■ Work to complete ■
Reproduce the data from the line containing "is (808, 516)." down to the line containing "pyautogui.click(x=719, y=903)", including both of those lines, and leave out the pictures.

■ Records for the task ■
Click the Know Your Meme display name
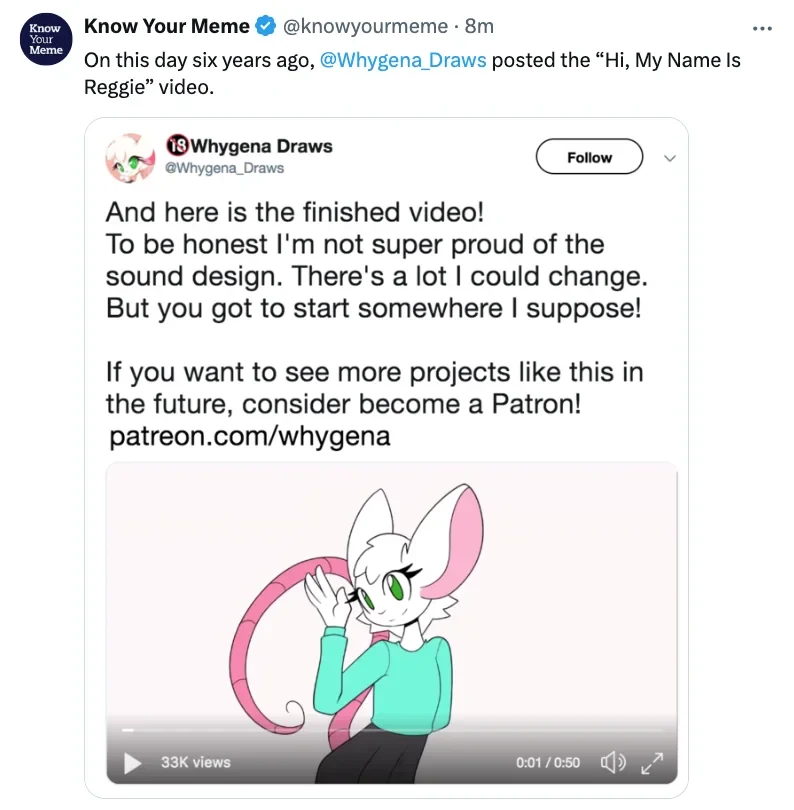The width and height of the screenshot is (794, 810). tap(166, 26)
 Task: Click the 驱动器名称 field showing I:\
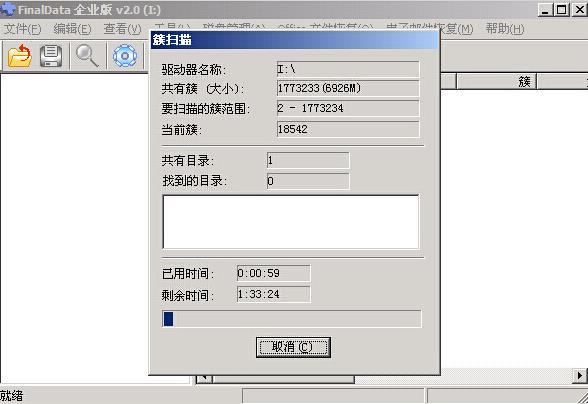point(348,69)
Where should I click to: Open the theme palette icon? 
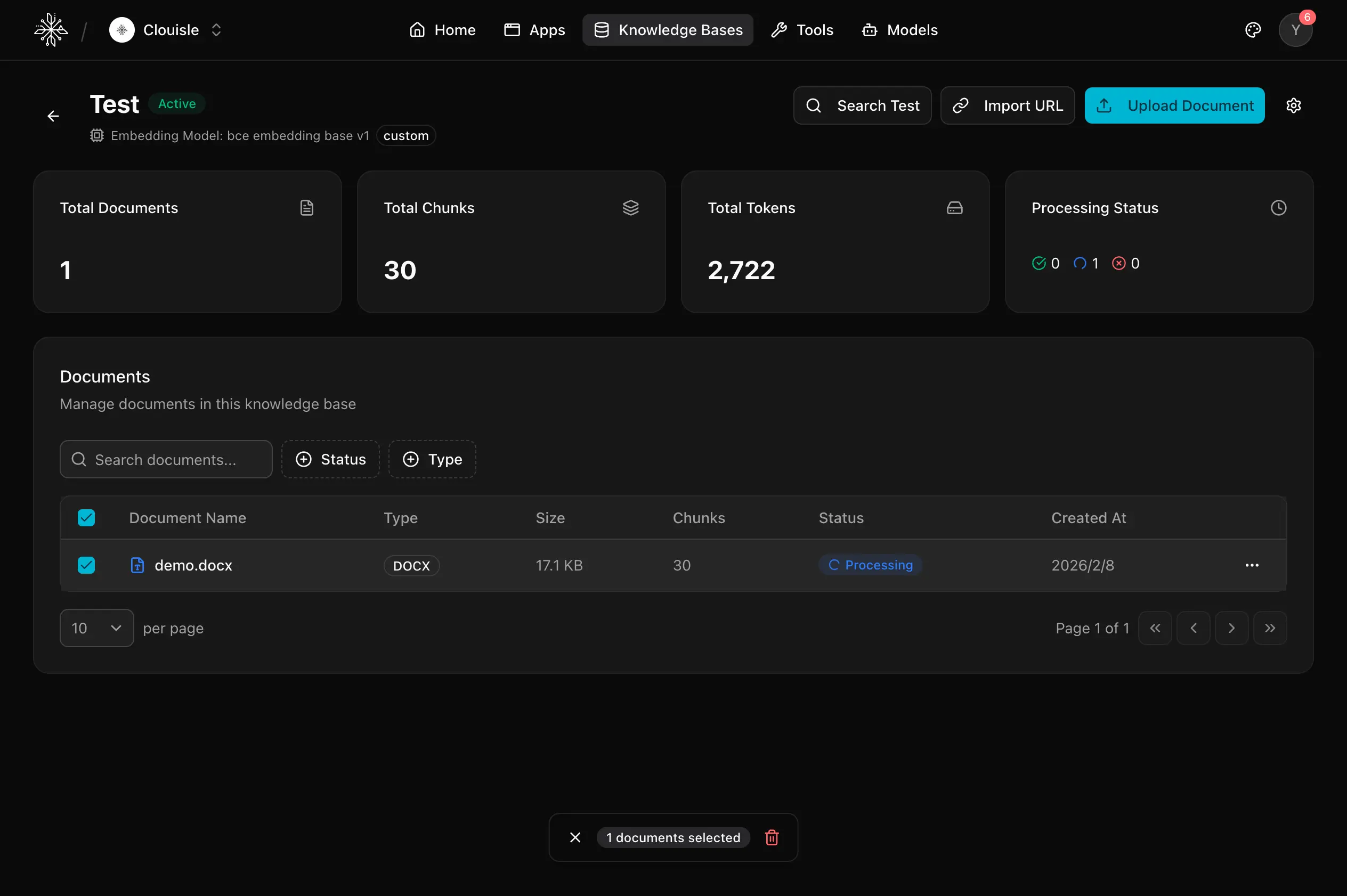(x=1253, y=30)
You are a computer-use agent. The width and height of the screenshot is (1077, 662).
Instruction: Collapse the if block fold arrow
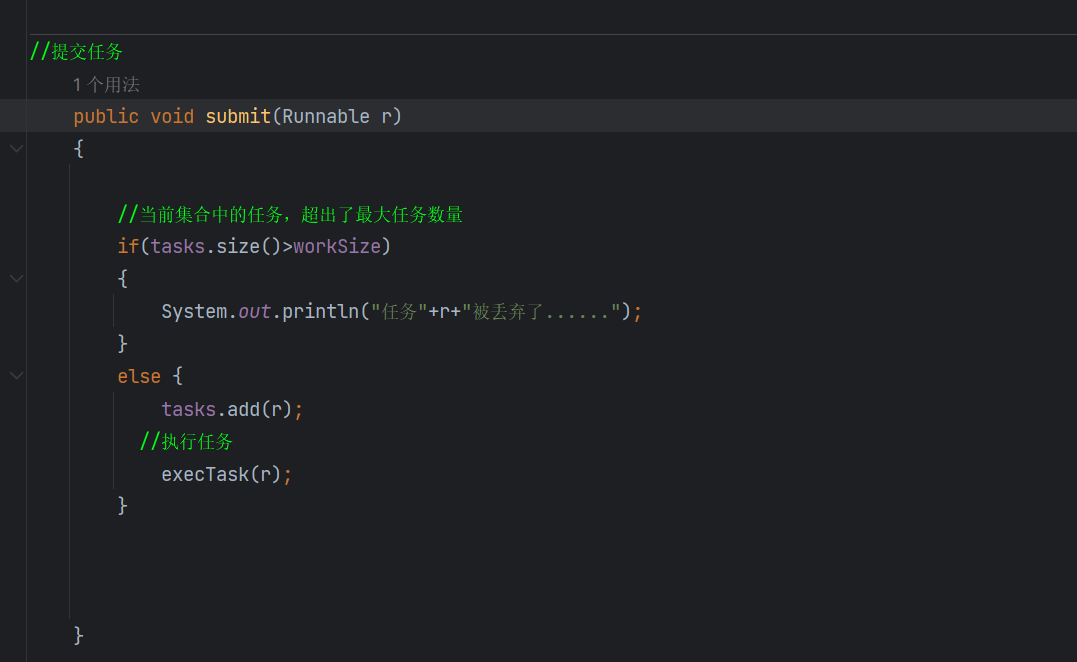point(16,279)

* * *

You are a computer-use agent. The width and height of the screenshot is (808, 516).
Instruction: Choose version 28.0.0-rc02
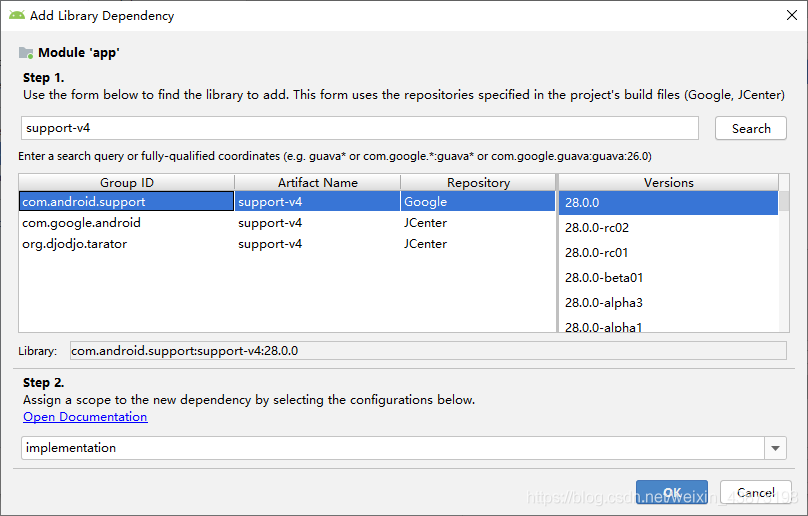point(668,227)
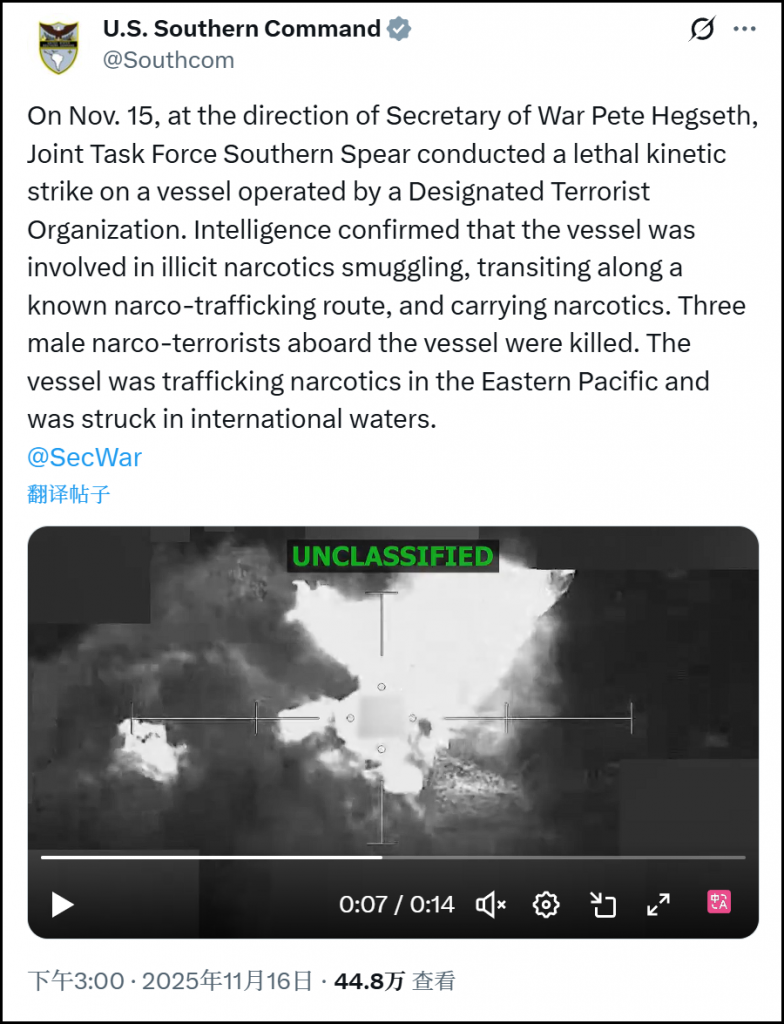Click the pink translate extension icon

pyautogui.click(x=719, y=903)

■ Expected output ■
You are a computer-use agent. The width and height of the screenshot is (808, 516).
Instruction: Choose version 28.0.0-rc02
point(668,227)
Click the pink translate extension icon

pyautogui.click(x=719, y=903)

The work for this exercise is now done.